- [What to produce]: Transcribe the data below verbatim from the line with "市場聚焦 (90, 2341)" to the line with "消費品 (141, 2146)". Include both of those lines.

- [Material supplied]:
- - -
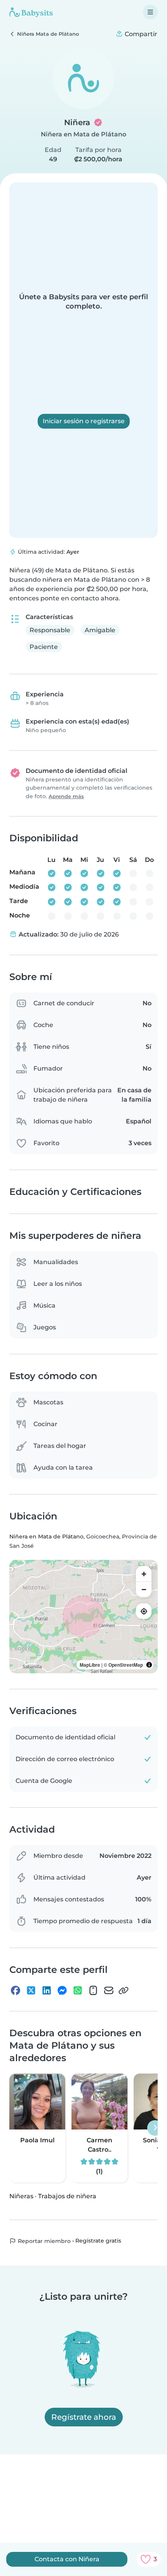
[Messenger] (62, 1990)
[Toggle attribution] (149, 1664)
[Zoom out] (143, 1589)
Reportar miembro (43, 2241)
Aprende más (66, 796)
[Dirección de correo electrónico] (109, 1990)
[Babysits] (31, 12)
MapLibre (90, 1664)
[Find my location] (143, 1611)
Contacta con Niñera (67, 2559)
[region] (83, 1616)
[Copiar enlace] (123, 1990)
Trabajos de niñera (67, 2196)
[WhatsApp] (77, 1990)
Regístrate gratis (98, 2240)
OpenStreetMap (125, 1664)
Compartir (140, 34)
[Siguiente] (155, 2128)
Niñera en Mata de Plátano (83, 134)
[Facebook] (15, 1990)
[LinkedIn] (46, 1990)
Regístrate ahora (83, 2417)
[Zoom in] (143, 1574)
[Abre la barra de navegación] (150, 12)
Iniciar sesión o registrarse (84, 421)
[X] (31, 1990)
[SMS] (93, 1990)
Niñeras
- - -
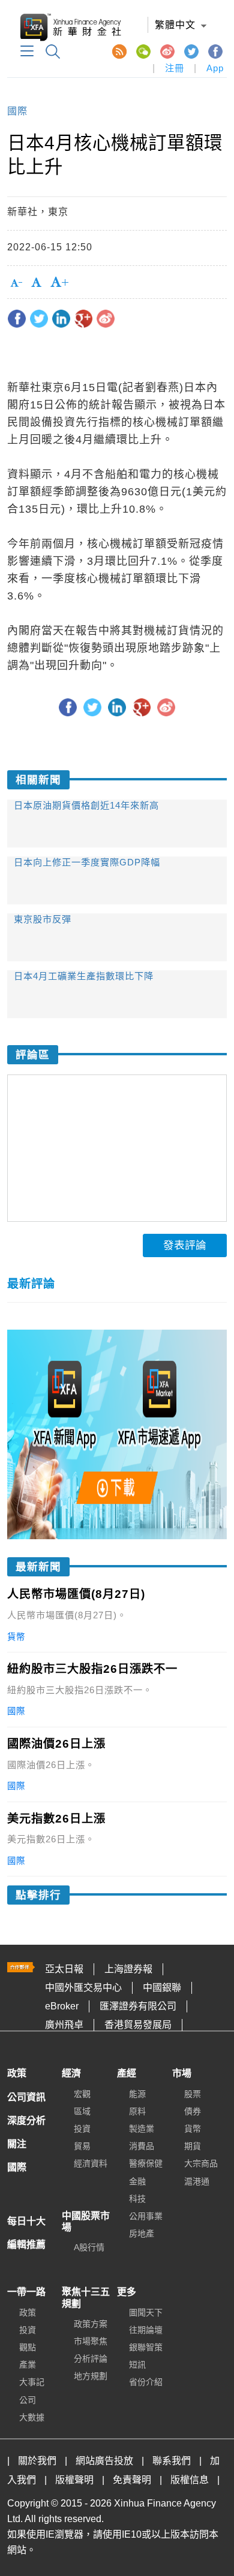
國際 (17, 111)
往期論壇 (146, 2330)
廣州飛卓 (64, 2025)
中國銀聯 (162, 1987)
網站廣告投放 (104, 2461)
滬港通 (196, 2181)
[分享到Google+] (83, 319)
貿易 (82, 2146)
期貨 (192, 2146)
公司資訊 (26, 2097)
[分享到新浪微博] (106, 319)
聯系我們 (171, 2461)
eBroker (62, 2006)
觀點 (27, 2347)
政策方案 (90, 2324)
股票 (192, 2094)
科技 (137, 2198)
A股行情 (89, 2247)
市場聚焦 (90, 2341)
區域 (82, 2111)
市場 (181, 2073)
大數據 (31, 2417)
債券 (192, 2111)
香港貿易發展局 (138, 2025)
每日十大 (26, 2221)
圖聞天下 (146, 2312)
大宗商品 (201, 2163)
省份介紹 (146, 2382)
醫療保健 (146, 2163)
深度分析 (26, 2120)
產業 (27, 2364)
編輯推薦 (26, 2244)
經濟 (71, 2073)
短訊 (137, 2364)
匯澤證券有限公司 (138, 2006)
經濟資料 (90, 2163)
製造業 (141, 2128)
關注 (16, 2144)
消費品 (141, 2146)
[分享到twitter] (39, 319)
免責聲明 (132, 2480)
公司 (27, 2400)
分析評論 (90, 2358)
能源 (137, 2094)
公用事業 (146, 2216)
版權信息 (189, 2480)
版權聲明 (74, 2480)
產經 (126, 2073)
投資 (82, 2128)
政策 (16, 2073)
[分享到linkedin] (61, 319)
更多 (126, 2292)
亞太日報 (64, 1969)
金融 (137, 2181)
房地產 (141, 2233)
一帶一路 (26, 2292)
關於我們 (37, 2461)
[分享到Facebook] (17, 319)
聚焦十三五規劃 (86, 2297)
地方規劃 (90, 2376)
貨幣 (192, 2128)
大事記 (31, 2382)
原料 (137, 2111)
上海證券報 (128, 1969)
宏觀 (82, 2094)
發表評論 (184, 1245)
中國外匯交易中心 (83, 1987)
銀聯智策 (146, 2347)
- - -
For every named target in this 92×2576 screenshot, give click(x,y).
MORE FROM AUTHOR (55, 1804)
- - -
- [Solution to this task]:
市場聚焦 (90, 2341)
區域 (82, 2111)
市場 (181, 2073)
大數據 (31, 2417)
債券 (192, 2111)
香港貿易發展局 (138, 2025)
每日十大 (26, 2221)
圖聞天下 (146, 2312)
大宗商品 (201, 2163)
省份介紹 (146, 2382)
醫療保健 (146, 2163)
深度分析 (26, 2120)
產業 (27, 2364)
編輯推薦 (26, 2244)
經濟 (71, 2073)
短訊 (137, 2364)
匯澤證券有限公司 (138, 2006)
經濟資料 (90, 2163)
製造業 (141, 2128)
關注 (16, 2144)
消費品 (141, 2146)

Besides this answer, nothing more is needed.